Florinda pensou mais de uma vez que, se pudesse voltar aos seus três anos, certamente não chamaria Fábio Barbosa de pai.
Ela não só pensou em devolver essa vida a Fábio, como nunca imaginou que realmente o faria.
Florinda realmente morreu, aos vinte e oito anos, no auge de sua juventude.
Quando recuperou a consciência, não esperava que tivesse voltado aos seus dezessete anos.
Naquela época, fazia apenas meio ano que havia retornado ao Brasil.
Hospital Salvador.
A garota vestia um casaco preto já desbotado de tanto lavar, junto com uma calça jeans, e estava sozinha, ajoelhada ao lado da cama. Seu rostinho teimoso estava tão pálido que não havia sinal de sangue algum.
Somente os punhos cerrados denunciavam a tempestade que agitava seu coração.
"Florinda Barbosa, peça desculpas." Fábio ordenou com o rosto frio e voz dura.
Ainda há pouco, Florinda havia discutido com Quitéria Barbosa. Quitéria caiu da escada, e as câmeras de segurança mostraram que ela fora empurrada por Florinda.
Ninguém acreditou nela.
"Não fui eu." Florinda levantou a cabeça devagar, repetindo as mesmas palavras de sua vida passada.
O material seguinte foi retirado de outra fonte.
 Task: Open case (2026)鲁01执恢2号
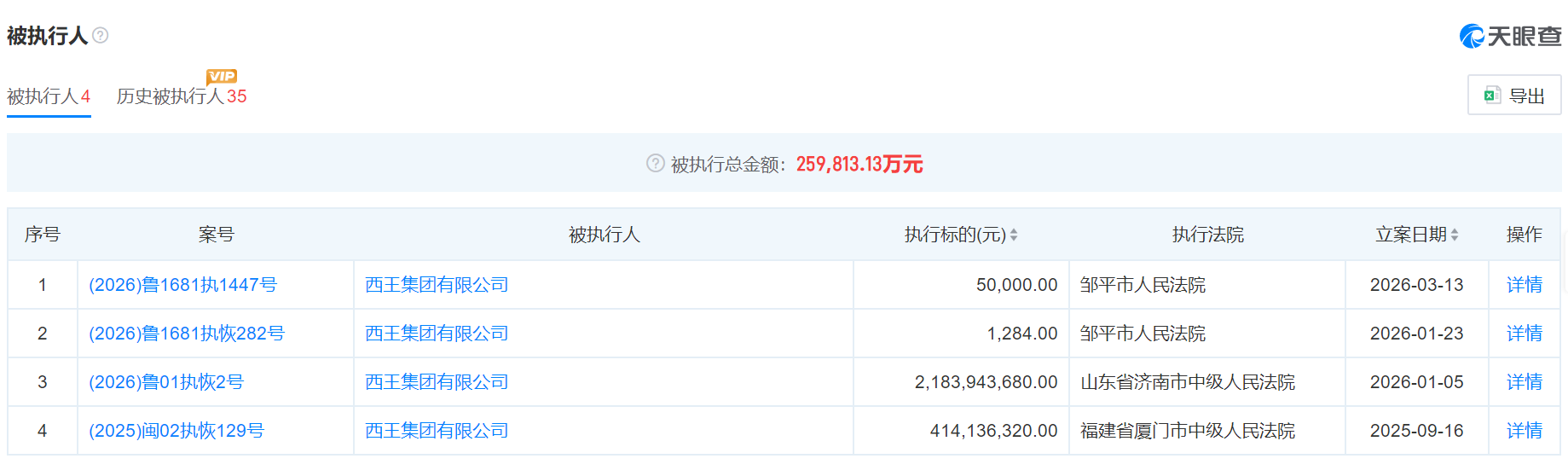click(166, 382)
Ao encarar o pai, de quem estivera afastada por tanto tempo, não demonstrou qualquer afeto. Sua voz era indiferente, como se falasse com um desconhecido.
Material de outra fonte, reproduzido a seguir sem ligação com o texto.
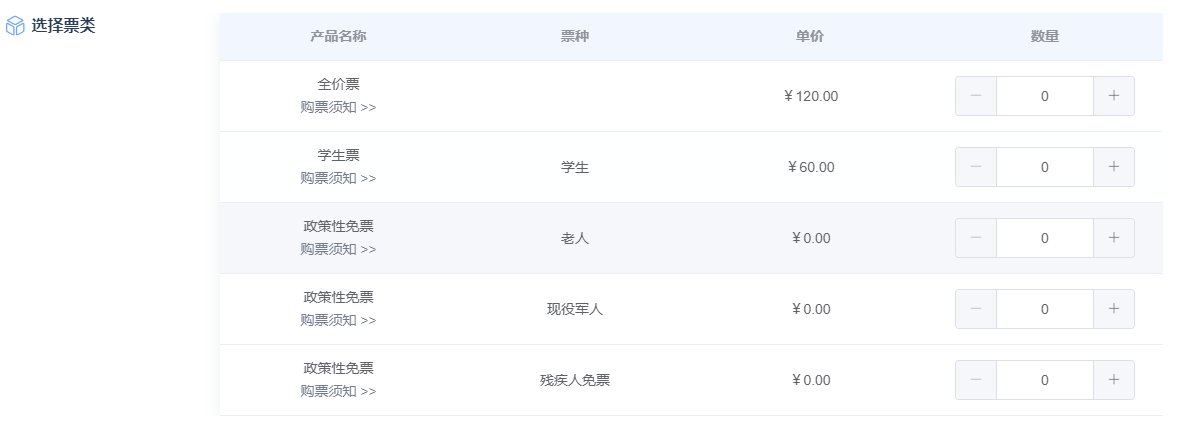Focus the 全价票 quantity input field
Screen dimensions: 1196x422
[x=1044, y=96]
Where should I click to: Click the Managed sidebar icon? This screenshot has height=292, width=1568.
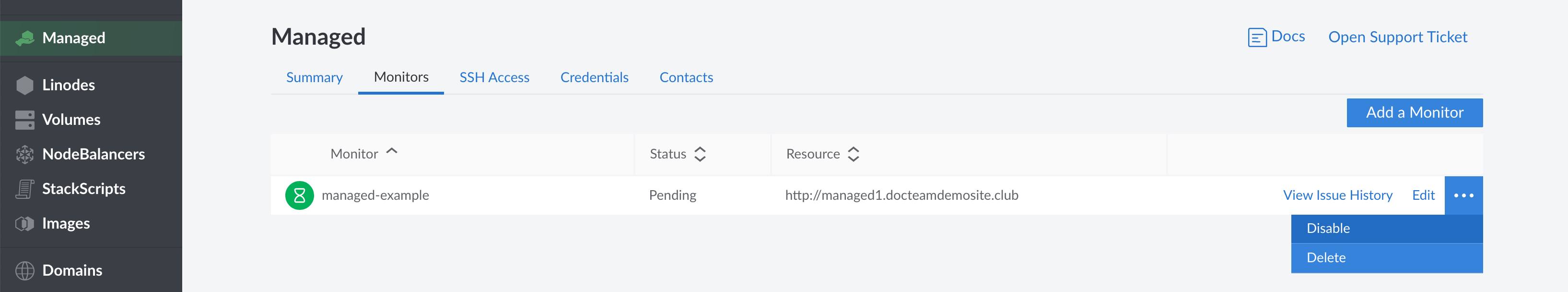point(24,38)
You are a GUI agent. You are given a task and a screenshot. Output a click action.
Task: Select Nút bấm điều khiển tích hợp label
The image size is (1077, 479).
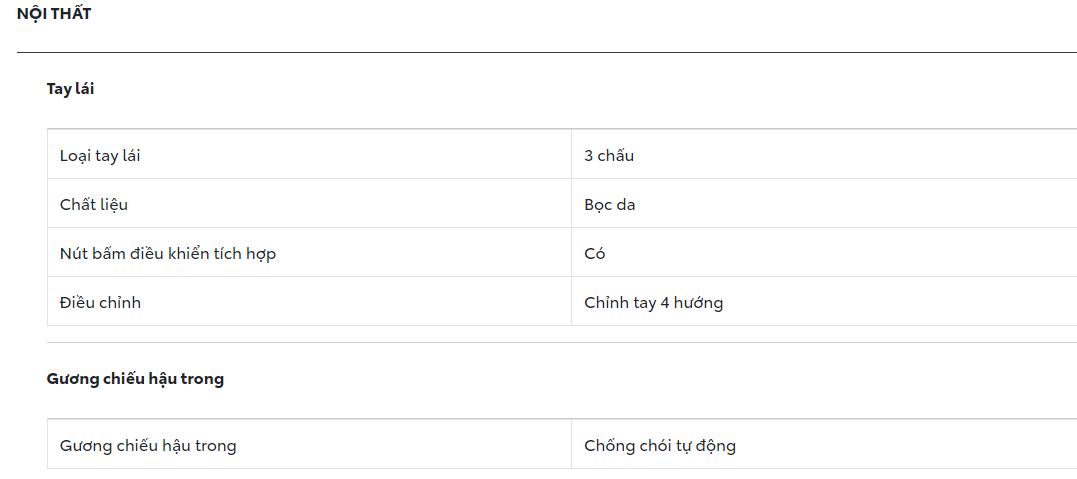coord(168,253)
"Pá!" Assim que terminou a frase, um tapa forte estalou em seu rosto.
A cabeça de Florinda virou com o impacto, e sangue vivo escorreu do canto de sua boca.
O tapa foi dado com toda força.
"Só sabe mentir, ainda tem coragem de negar! Como é que eu, Fábio, posso ter uma filha como você?"
Florinda olhou para ele, enxergando claramente a decepção e o desprezo nos olhos de Fábio.
Se Fábio fosse delegado, ela com certeza receberia pena de morte.
Florinda encarava o pai que a repreendia e, naquele momento, finalmente entendeu: aquele era o verdadeiro pai de Quitéria.
Nunca foi o dela.
Em contraste com o clima tenso ao redor de Florinda, o lado da cama da outra garota estava cheio de gente; o ambiente era animado.
Quitéria era como uma estrela rodeada por todos, recebendo a atenção e o carinho de todos ao seu redor.
Bastava que ela estivesse ali para ser amada por todos.
Que ironia.
Florinda nunca recebeu esse tipo de amor, nem mesmo em seu leito de morte.
Ela se levantou sozinha do lado da cama, franziu a testa e limpou um pó inexistente do joelho.
"Não vou atrapalhar o teatrinho familiar de vocês. Estou indo." Florinda lançou um olhar frio para todos ao redor e se virou para sair.